Rewrite every one of the records below, replacing "pixels" with "px" and leaving everything else as it is. Omit the pictures from your answer.
## Begin
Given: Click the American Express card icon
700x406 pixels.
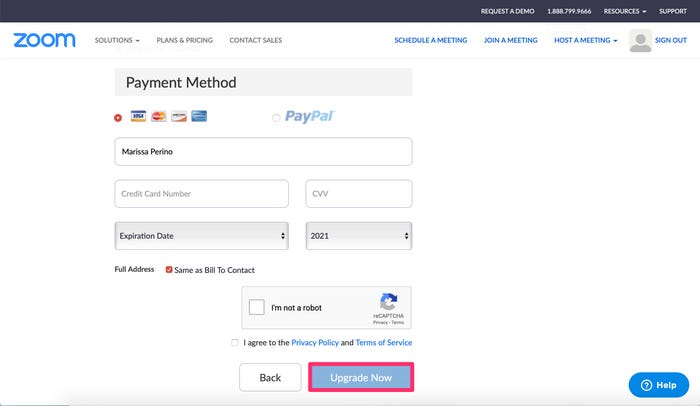Looking at the screenshot, I should [199, 117].
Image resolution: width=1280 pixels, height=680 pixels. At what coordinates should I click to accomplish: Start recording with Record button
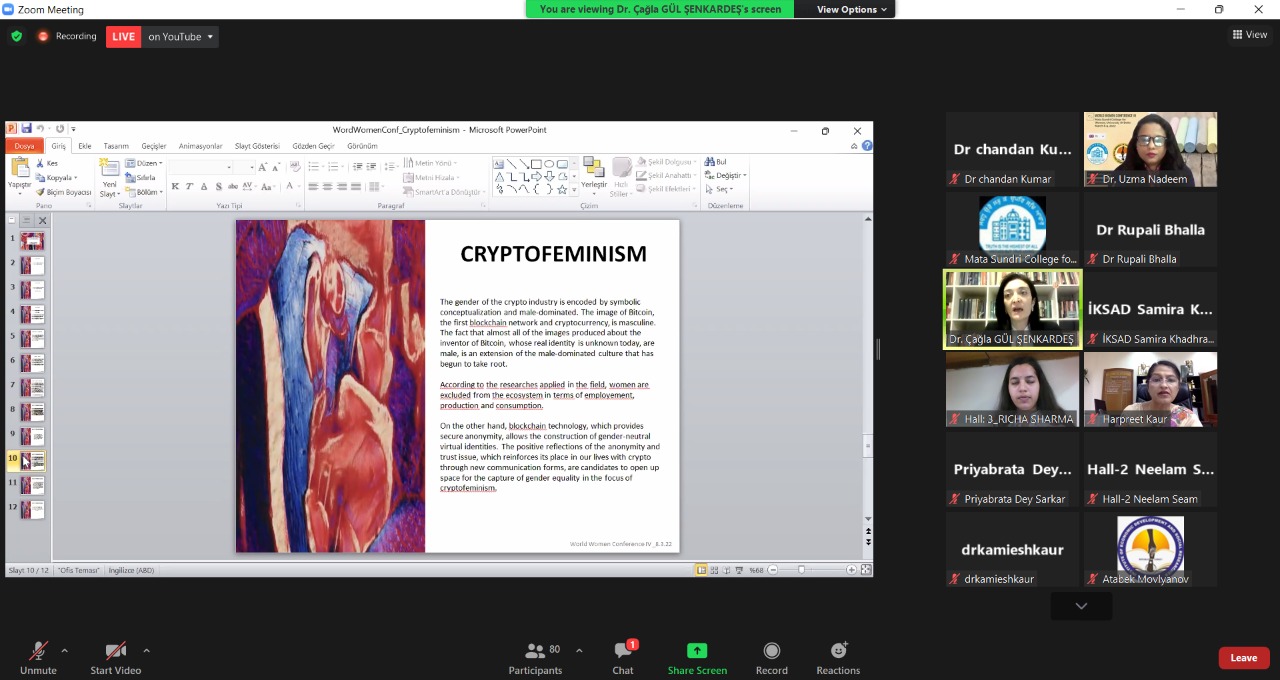pyautogui.click(x=771, y=658)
## End
_Solution for this task_
Given: Click the American Express card icon
700x406 px.
Looking at the screenshot, I should [199, 117].
Image resolution: width=1280 px, height=680 px. At what coordinates should I click to accomplish: Start recording with Record button
pyautogui.click(x=771, y=658)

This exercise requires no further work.